Reading Wednesday: Re-Read - Books of the Raksura, vols. 1-3
I found myself in the mood to re-read this series (five volumes plus two books of shorter fiction). I don't think I have re-read the entire work since the final book, Harbors of the Sun, came out in 2017. I've just finished re-reading the third book.
The rough outline is that a young male being, a shapeshifter, finally finds his people after being on his own since childhood. He then has to fit himself into their culture and community, and then help them face a threat not only to their species but to dozens of other types of intelligent beings with whom they share their world.
There are spoilers here, y'all.
I found myself melting into Moon all over again. In so many ways, his story is that of most of us nerdy folk who try to pass for normal and then get rejected when people find out what we're really like. You'd think that at the ripe old age of 61, I would be over this, but it still comes up surprisingly often.
In the time since the last Raksura book came out, author Martha Wells has become acclaimed for her Murderbot series. All Systems Red won a Nebula Award, a Hugo, and the American Library Association's Alex Award (which recognizes YA literature). The Murderbot Diaries: Artificial Condition won a Hugo and a Locus Award.
I like Murderbot, but it makes me a little sad that it's more popular than the Raksura series. Murderbot begins to grow fond of human beings, but it doesn't interact with a continuing cast on a long-term basis. The Books of the Raksura are very much centered around Moon, but they're also stories about community on several levels and about family. I've just finished re-reading The Siren Depths, where Moon encounters his Raksuran birth community at last and eventually comes to deal with that. In the first two books, Moon has noticed that even though he's starting to feel part of his adopted/in-law "court," Indigo Cloud, he can't understand what's going on when they all sing together, which happens from time to time. Near the end of Depths, when his birth court sings, he suddenly feels part of it. I was much more touched by the scene this time than I was back when I first read the book, probably because with a good, plotty story, I rush through at breakneck speed the first time.

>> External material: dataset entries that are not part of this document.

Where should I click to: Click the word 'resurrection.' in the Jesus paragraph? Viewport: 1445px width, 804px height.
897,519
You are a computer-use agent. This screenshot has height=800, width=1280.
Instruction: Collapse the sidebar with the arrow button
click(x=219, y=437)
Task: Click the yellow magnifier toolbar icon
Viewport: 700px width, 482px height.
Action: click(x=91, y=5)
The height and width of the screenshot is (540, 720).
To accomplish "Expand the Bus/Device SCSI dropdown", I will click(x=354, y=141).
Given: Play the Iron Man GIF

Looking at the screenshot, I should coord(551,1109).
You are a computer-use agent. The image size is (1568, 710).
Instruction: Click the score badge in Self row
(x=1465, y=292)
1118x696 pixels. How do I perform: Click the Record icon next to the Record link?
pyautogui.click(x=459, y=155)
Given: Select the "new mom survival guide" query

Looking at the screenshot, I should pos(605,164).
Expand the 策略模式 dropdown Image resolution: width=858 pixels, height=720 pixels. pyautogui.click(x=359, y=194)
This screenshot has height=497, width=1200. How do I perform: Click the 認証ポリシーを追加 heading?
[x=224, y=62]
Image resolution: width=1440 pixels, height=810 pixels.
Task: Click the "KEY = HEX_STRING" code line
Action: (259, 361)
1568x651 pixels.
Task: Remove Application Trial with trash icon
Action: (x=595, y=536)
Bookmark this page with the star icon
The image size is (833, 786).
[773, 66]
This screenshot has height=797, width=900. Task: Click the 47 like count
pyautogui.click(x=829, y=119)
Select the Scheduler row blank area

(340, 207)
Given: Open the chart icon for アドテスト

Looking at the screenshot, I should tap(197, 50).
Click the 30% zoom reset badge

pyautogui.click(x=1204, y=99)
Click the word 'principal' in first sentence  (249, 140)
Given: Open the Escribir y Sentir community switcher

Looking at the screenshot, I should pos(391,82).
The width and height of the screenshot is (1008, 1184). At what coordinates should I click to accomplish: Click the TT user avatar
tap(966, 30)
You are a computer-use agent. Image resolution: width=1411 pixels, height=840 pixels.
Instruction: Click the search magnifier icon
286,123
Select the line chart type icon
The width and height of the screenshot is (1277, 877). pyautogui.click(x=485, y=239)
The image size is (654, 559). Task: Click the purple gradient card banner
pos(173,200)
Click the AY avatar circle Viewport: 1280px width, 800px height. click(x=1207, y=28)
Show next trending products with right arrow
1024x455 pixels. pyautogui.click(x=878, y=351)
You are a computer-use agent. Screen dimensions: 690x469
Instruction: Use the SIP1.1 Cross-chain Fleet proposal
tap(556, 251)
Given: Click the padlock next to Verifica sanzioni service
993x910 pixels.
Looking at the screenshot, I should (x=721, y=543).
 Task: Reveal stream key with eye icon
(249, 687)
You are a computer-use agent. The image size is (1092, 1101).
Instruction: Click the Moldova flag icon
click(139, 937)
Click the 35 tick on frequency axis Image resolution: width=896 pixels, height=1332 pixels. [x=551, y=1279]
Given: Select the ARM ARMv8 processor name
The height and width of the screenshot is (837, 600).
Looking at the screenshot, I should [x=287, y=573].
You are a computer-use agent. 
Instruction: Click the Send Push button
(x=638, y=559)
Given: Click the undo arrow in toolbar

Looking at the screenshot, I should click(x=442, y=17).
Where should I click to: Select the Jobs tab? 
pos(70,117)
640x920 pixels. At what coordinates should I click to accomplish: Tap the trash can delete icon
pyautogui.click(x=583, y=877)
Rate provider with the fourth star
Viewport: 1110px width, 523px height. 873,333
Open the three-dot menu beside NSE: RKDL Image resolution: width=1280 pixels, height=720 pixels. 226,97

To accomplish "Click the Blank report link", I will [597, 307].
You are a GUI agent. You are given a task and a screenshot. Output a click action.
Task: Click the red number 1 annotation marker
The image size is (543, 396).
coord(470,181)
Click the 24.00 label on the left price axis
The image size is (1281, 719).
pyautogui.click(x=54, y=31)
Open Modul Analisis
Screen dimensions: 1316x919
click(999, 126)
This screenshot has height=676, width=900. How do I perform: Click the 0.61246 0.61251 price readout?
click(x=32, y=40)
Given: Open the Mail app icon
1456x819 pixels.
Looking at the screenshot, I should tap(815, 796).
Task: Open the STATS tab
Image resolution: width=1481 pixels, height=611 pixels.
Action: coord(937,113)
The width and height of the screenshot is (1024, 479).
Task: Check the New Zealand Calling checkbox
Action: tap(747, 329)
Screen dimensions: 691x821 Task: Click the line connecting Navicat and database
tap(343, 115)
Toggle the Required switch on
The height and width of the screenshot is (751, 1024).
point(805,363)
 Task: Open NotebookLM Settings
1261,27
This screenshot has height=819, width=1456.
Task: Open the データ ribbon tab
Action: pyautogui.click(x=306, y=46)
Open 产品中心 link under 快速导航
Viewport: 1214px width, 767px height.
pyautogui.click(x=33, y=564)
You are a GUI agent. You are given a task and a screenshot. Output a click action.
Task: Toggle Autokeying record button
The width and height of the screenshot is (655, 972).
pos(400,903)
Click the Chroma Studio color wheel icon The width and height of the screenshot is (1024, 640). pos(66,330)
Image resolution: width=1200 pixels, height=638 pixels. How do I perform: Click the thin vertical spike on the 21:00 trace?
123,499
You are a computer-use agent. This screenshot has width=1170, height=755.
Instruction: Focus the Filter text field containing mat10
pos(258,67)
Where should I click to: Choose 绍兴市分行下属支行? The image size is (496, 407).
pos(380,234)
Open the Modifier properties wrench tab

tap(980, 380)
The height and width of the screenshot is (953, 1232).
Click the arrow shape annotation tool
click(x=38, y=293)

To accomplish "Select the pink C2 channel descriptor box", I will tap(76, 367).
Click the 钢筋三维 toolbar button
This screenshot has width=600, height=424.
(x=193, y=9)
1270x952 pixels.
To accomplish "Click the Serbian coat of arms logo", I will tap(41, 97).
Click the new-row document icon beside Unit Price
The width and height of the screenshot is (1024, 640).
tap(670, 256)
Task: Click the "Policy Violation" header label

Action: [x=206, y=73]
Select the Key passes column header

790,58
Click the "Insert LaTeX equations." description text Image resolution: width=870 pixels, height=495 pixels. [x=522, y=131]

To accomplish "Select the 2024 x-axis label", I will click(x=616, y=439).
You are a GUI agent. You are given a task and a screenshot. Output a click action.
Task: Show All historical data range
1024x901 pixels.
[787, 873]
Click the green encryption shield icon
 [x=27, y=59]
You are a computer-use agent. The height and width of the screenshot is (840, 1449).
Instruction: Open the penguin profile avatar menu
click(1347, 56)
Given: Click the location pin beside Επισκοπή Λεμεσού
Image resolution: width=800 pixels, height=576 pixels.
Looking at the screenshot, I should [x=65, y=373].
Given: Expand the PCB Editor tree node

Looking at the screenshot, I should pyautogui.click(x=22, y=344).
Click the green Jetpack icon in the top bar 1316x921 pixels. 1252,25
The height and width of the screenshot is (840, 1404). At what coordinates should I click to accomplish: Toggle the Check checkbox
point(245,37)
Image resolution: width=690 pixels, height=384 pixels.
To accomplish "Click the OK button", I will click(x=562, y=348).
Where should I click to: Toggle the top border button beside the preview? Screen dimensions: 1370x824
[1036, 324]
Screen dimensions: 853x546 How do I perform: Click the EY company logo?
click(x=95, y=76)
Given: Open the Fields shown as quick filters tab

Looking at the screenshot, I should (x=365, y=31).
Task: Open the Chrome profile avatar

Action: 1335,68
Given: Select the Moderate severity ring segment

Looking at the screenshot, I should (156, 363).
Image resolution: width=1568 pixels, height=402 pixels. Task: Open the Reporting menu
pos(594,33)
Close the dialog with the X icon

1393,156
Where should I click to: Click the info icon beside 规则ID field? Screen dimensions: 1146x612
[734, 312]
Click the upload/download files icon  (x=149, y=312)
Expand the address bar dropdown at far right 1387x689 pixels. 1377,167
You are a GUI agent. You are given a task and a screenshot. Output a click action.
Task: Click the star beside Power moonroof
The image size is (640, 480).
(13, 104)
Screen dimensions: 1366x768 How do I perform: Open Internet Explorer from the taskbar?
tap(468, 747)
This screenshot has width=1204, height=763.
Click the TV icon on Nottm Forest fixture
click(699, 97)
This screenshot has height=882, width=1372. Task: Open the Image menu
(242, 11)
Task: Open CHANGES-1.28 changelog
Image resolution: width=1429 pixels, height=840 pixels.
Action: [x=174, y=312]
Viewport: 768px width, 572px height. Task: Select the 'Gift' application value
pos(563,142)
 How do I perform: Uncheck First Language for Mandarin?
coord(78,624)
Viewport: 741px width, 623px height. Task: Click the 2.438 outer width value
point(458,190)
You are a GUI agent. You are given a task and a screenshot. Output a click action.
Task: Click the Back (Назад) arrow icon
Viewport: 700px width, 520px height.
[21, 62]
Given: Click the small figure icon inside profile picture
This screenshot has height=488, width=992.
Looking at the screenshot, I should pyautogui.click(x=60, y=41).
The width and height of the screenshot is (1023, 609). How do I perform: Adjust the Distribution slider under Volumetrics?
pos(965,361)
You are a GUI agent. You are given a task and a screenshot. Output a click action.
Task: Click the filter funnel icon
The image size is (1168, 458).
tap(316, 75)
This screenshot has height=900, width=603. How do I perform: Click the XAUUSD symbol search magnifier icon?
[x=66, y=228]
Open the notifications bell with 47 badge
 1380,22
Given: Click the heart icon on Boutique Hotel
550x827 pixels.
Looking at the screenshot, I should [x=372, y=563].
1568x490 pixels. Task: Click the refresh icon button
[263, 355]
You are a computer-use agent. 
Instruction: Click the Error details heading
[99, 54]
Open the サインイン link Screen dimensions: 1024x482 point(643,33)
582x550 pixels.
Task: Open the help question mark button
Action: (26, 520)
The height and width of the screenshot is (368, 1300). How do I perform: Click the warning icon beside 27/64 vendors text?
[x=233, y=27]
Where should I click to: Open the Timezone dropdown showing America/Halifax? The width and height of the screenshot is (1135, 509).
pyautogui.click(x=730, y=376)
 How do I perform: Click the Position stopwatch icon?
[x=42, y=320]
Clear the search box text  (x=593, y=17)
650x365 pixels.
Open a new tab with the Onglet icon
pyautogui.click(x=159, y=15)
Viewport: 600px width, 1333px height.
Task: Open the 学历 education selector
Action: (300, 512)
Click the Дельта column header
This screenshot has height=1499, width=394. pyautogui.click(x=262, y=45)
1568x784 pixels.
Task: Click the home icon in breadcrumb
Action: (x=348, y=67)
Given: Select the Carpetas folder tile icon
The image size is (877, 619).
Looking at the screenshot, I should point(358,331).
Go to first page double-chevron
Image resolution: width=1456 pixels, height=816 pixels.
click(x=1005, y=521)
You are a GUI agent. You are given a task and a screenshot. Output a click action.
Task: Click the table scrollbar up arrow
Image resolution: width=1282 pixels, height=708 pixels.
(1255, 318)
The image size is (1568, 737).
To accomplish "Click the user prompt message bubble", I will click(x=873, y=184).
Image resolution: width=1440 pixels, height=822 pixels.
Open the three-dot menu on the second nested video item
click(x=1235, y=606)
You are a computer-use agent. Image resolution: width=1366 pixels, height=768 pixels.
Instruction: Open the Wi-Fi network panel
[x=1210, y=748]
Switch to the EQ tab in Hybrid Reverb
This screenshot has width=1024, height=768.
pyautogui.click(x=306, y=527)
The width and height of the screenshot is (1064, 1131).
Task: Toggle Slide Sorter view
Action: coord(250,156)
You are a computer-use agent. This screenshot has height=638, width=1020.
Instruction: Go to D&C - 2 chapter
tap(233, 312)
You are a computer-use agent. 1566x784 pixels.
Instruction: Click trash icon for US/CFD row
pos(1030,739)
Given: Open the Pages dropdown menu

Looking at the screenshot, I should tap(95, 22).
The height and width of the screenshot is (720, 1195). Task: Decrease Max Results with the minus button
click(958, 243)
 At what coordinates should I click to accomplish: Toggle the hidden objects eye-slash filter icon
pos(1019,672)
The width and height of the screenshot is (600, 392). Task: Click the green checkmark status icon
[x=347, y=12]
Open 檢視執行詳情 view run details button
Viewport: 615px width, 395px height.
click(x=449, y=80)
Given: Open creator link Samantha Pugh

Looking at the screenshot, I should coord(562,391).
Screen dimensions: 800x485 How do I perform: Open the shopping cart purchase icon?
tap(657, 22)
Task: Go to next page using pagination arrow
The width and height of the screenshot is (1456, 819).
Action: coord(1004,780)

I was reading some reviews of the first book, and it was interesting that although most praised Wells' worldbuilding, some seemed to downgrade her for having "serviceable" prose. I have to agree with Escapepod, who noted that the straightforward prose better serves the intricate worldbuilding than a more more elaborate writing style would.
I am still crazy about Stone. The kind of relationship he has with Moon is so rare in most of the fiction I have read. There are lots of great relationships in these books, of all sorts, but this fatherly/elder brotherly thing really gets me. One of the Book Smugglers reviewers at first thought Moon and Stone were going to be lovers, but no. Stone has the upper hand so much, that would be kind of awful (to me, anyway). The Jade-Moon-Chime triad is plenty of Moon romance for me.